New 2013 MacBook Air marks the beginning of end of Apple-Intel partnership

“Apple’s new MacBook Air showcases the new Intel Haswell microprocessor, but it marks the beginning of the end of the decade-long marriage between Apple and Intel,” Phil Moore writes for Stabley Times.

“Apple moved exclusively to Intel processors for its Mac computers when it first launched its MacBook lineup, and that arrangement is still in place to this day,” Moore writes. “But Apple bypassed Intel when it launched the iPad, initially using a competitor for low power mobile processors and since developing its own iPad chips in house.”

MacDailyNews Take: Actually, Apple asked Intel for a processor for iPhone, but Intel “ended up not winning it or passing on it, depending on how you want to view it.” That’s the biggest failure and/or mistake Intel ever made.

Moore writes, “Haswell sees Intel finally moving in a low power direction, but with Apple already in the chip business itself, it’s a matter of time before the MacBook Air shifts from Intel to the same chip architecture as the iPad.”

Read more in the full article here.

Related articles:
Whoops! Intel’s Otellini passed on Apple’s iPhone – May 17, 2013
How long before Apple dumps Intel from MacBook Air? – June 26, 2013

24 Comments

    1. Ah yes, Stabley Times. That highly respected oracle of all knowledge about technology.

      Uh, by the way – who the f@*& is Stabley Times?

      I keep seeing this stupid rumor pop up every several months by know-nothings. There are significant differences between an Intel CPU and an ARM-based CPU. While X86-based CPUs have a long legacy and were never designed specifically for today’s portable device use, they are very powerful. They do things processing/multitasking-wise that would be a stretch at this point for ARM architecture.

      That’s hardly a knock on Apple’s A-series CPUs. They’re just different in their priority and focus. But that never prevented some blowhard from coming up with gems like the article cited above.

      This really is the silly season.

  1. Processor independence… you mean using architecture designed by ARM (and others) and being fabbed by Samsung (and others)? Apple only is involved in the middle there with the SoC design.

    Or relying on Intel who has been incredibly reliable for Apple?

    Does the author of this article not realize that Haswell is the beginning of the beginning? Meaning, Intel chips are going to continue to grow both in performance and efficiency at the rate they have been (if not more) for decades now. The only difference is the greater emphasis on efficiency, which we’ve seen the results of with Haswell.

    If anything, expect Intel to be more involved with Apple’s mobile architecture.

  2. I moved to the Mac after they adopted the Intel processor because it was possible to buy the computer I wanted and still run all the applications I need via a virtual machine. Breaking that link would be a catastrophe. Anyone who does not understand that should be reading rather than writing articles.

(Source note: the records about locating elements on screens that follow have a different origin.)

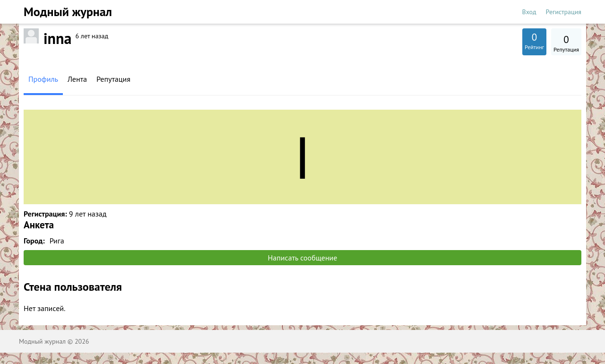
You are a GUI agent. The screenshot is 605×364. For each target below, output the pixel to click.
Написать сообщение (302, 258)
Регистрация (563, 12)
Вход (529, 12)
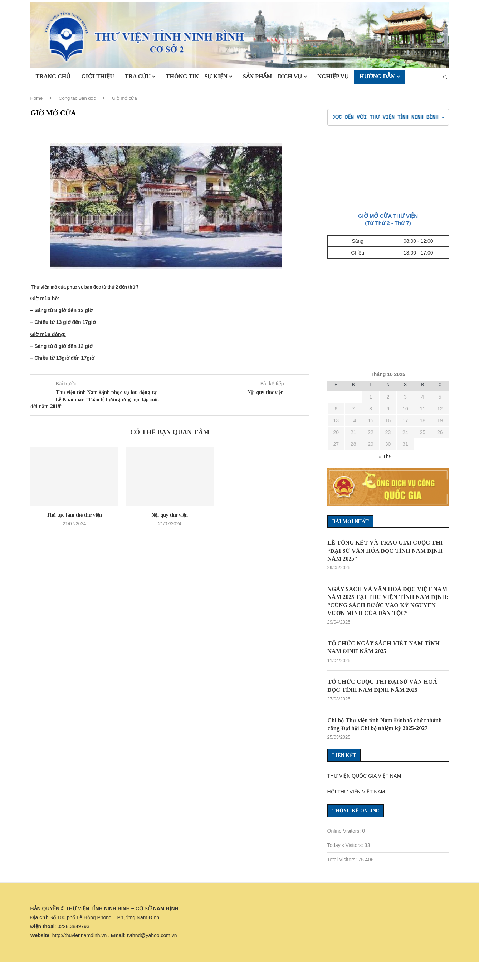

      1. Emulation was never viable really, if you remember the horrid VirtualPC days. These days through hypervisor tech, I can have multiple virtual machines running on a single Mac. Each will run near the full speed of the processor.

        Many of my clients were finally convinced to go to Macintosh with the assurance that if need be they could run that specific piece of software that only runs on Windows. Or if really necessary they can boot into bootcamp and run Windows only.

        Not to mention the fact that more and more people are asking to have Hackintoshes built. OS X running on Intel makes this possible.

        Let’s not forget that developers building apps are saved time by not having to deal with a completely foreign architecture on the Mac anymore. It makes it far more likely that popular software will be developed for the Mac.

        A software emulator on ARM or anything else will never cut it.

          1. Technically, Rosetta – the bridge that allowed PowerPC software to run on Intel Macs – was NOT an emulator. Arguably, it did something even more impressive – it provided on-the-fly translation of PPC binaries to executable code for Intel.

  3. Not Gonna Happen.

    Macs will obviously stay Intel. Macs are an entirely different niche platform what CANNOT run on mere ARM based processors.

    Not convinced? How many Mac apps REQUIRE technology built specifically into Intel CPUs, technology that is proprietary to Intel that will NEVER be incorporated into Apple’s ARM derived chips? Go on! Guess.

    Not Gonna Happen.

    Therefore, I have to once again vehemently exclaim:

    TechTard Journalism!!! 😛

    Stupid article. Tell them I said so.

  4. The thin little MacBook Air has 12+ hours of battery life with all the power a majority of people need. It’ll be the other way around if anything. Who knows where 12+ hours will be next year.